Here are some tips for properly removing temporary floor protection:
- Inspect the flooring first. Do a final walkthrough of the area under the protection to ensure no damage occurred before removing any coverings. Note any issues to be repaired once the protection is off.
- Carefully peel off the plastic sheeting. Start at one corner or edge and peel the sheeting off at an angle using a putty knife or laminate roller. Peeling at an angle prevents excess adhesive from sticking to the flooring.
- Soak adhesive remaining. Use a solvent such as Goo Gone, lacquer thinner, or citrus degreaser to help loosen any remaining adhesive from the flooring before scraping it off with a putty knife. Apply the solvent generously, let it soak in, and then scrape it off.
- Heat adhesive and tape. If spraying solvents does not loosen the adhesive, try heating it with a hair dryer or specialized industrial heat gun. The heat will help soften the adhesive for easier scraping and removal. Be very careful not to scorch or discolor the flooring.
- Use a tool specifically designed for removal. Putty knives, laminate rollers, paint scrapers, seamers, drywall knives, and sheet rockers can work well to separate adhesive and protective material from different floor types.
- Avoid damage to edges and corners.
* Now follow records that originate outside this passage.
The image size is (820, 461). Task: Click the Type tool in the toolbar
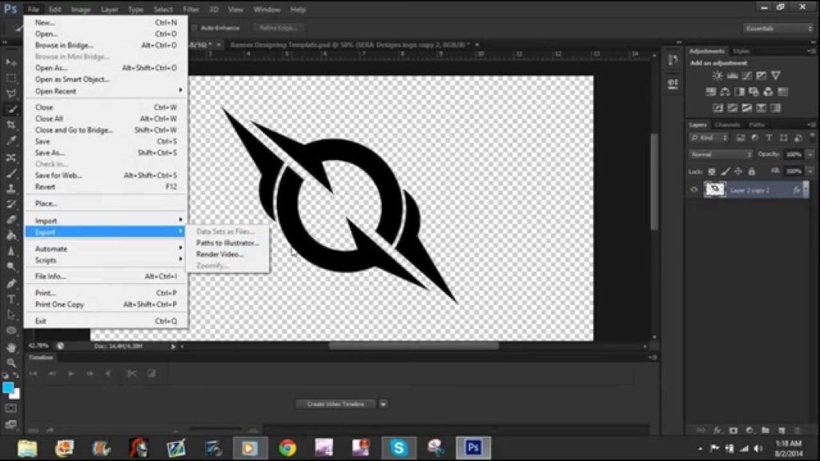tap(11, 299)
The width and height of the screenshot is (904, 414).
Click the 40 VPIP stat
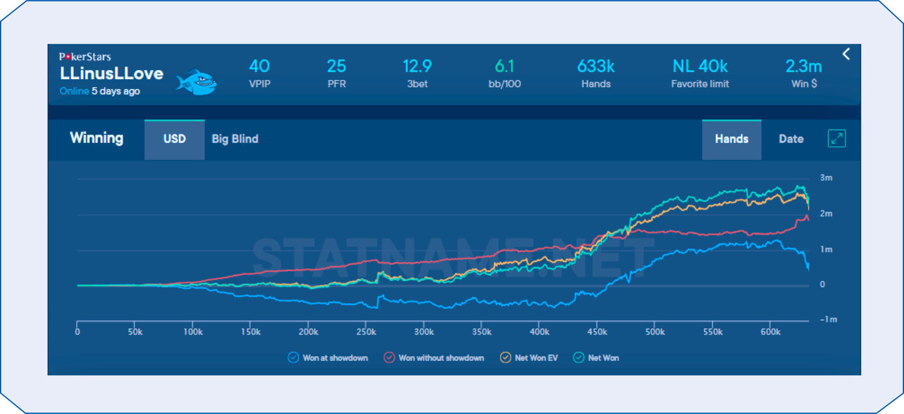pyautogui.click(x=259, y=73)
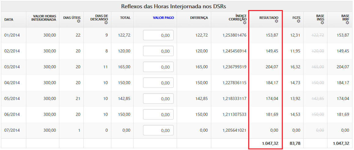Click the Valor Pago input for 06/2014
Viewport: 354px width, 150px height.
pyautogui.click(x=158, y=114)
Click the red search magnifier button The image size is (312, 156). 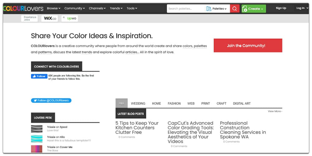235,8
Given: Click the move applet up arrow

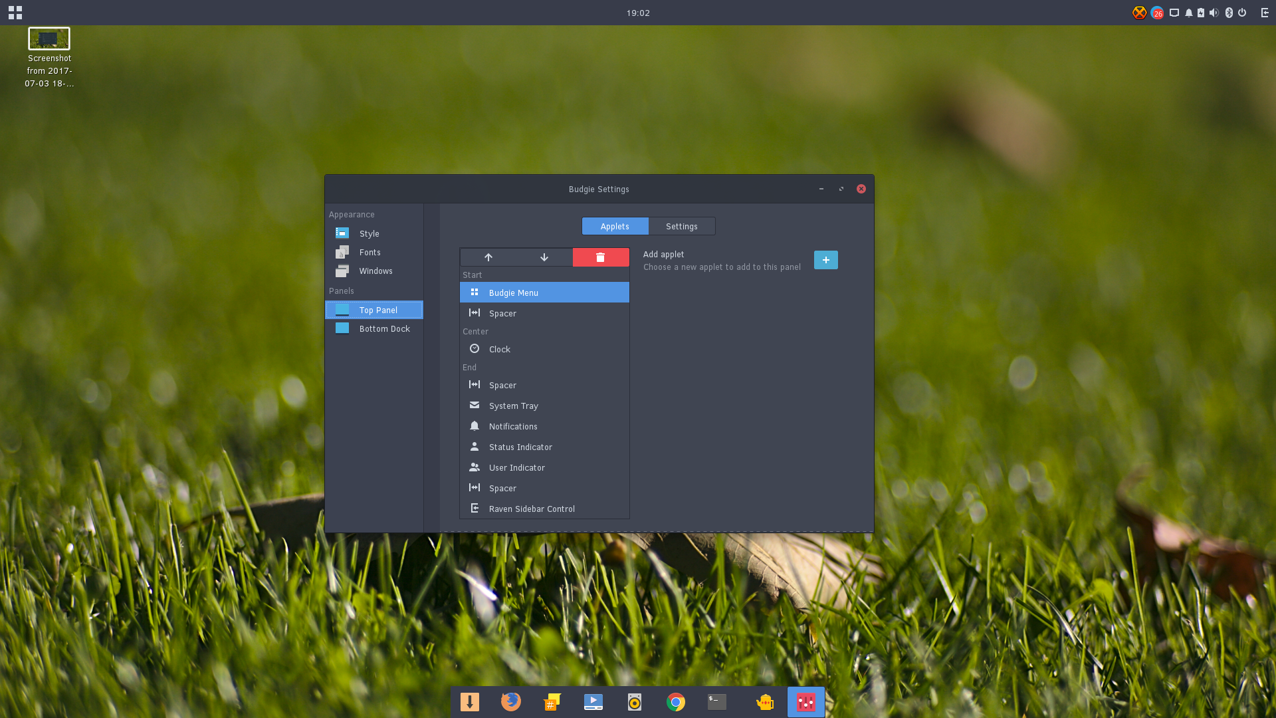Looking at the screenshot, I should 488,257.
Use a putty knife or corner square to carefully separate the edges and corners of the protection. These areas tend to have the most adhesion built-up and require precision removal.
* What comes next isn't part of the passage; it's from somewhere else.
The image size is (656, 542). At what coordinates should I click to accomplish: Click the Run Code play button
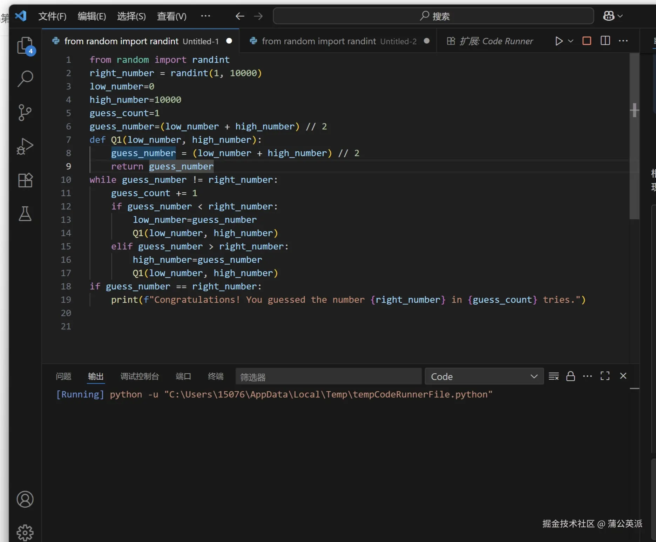[x=559, y=41]
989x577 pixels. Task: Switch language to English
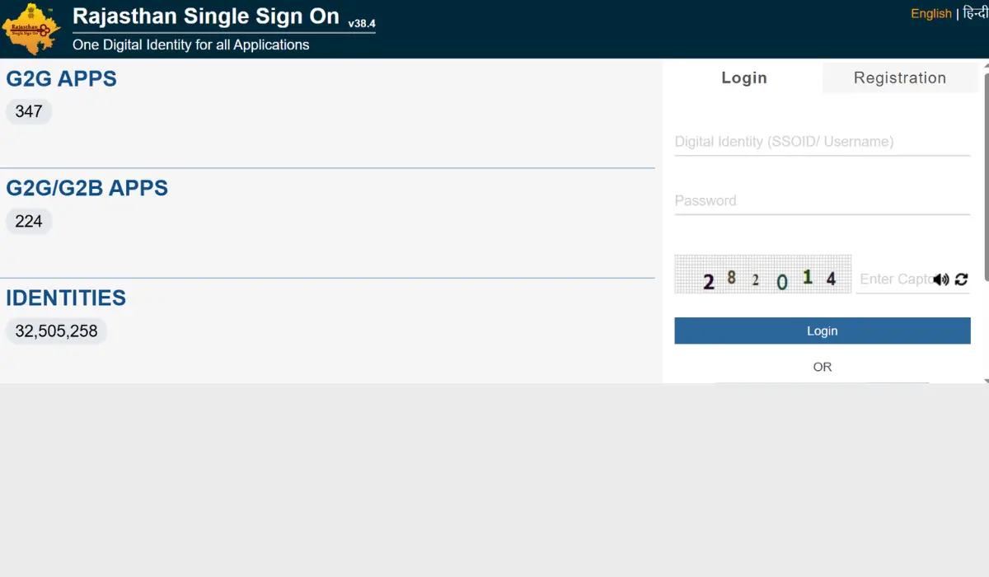tap(930, 13)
- Sand rough areas. Use fine-grit sandpaper (400 grit or higher) to sand any remaining rough areas or uneven adhesive residue left on the floor. Rub away dust with a tack cloth.
- Touch up sealers or finishes. Apply additional coats of recommended sealers, polishes, or floor finishes to any areas where the damage occurred during removal. Allow proper drying times between coats.
- Inspect final results. Do a visual inspection of the entire work area to ensure all adhesive residue has been removed. Use a flashlight to view dark areas. The remaining residue can lead to damage over time.
- Test bonded areas. On sensitive floorings like wood, laminate, or vinyl, perform bond tests in inconspicuous areas to ensure no adhesive remains under the surface before allowing foot traffic on the floor.
In conclusion, choosing and applying temporary floor protection requires careful consideration to avoid costly mistakes that can delay project timelines and increase expenses.
By considering the type of flooring, choosing the right material, determining the time needed, testing before applying, using appropriate tape, and replacing protection when necessary, you can ensure that your project is completed smoothly and without damage to your flooring.